Bülent Yıldız yaptığı açıklamada, “Dünya bütün karanlıkları bir araya gelse; bir mumun ışığını söndüremez.”
Tarih, hep bu söz üzerine anlamlandırdı kendini. Nice karanlıklar, toplaşıp içlerinde aydınlıklara saldırdılar. İstediler ki hep karanlık olsun. Zira ışık gösterir; kendi içlerini gösterir… İçlerinin o korkunçluğunu, zihin dehlizlerinin kokuşmuşluğunu gösterir… Karanlıklar, istemez aydınlıkları bu yüzden. Bu sebepledir; topluma kandil olanların çektiği eziyetler.

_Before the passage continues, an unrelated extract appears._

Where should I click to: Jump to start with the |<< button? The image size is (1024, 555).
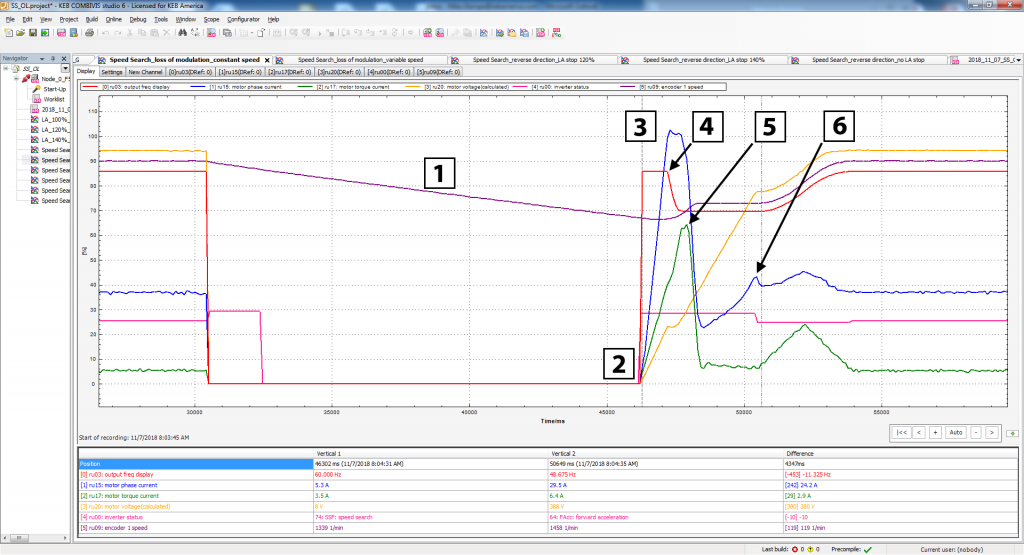[901, 432]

2 Temmuz 1993, Sivas’ın Madımak Oteli. Şairlerin dizelerinde, ozanların türkü nağmelerinde bir ateş var. Bir ateş ki; yakmaz, aydınlatır. Işık olur karanlık dehlizlere… Ancak bir ateş daha var ki; Madımak Oteli’nin çevresinde toplanıyor. Bir ateş daha var ki; insanı diri diri yakacak birazdan. Bu ateşin yakanı belli değil lakin taşıyanı, körükleyeni bellidir: “Cehalet”.
Madımak Oteli’ni bu ateş yaktı. Otuz üç aydınımızı bu ateş yaktı. Bu ateş yanmaya devam ediyor. Cehaletin hüküm sürdüğü her yerde yanmaya devam ediyor. Bu ateşi söndüreceğiz. Bu ateşi taşıyan cehaletin kökünü kazıyacağız.
Biz bir ülke düşlüyoruz; ozanların türkülerini söyleyebildiği, şairlerin şiirlerini korkmadan kaleme aldığı ve insanın, başka bir insanı diri diri yakacak kadar içinde nefret barındırmadığı, karanlığa teslim olmadığı bir ülke. Zira geçmişte canımız çok yandı ve bu yüzden geçmişi unutmayacağız.
UNUTMADIMAKLIMDA…” şeklinde seslendi.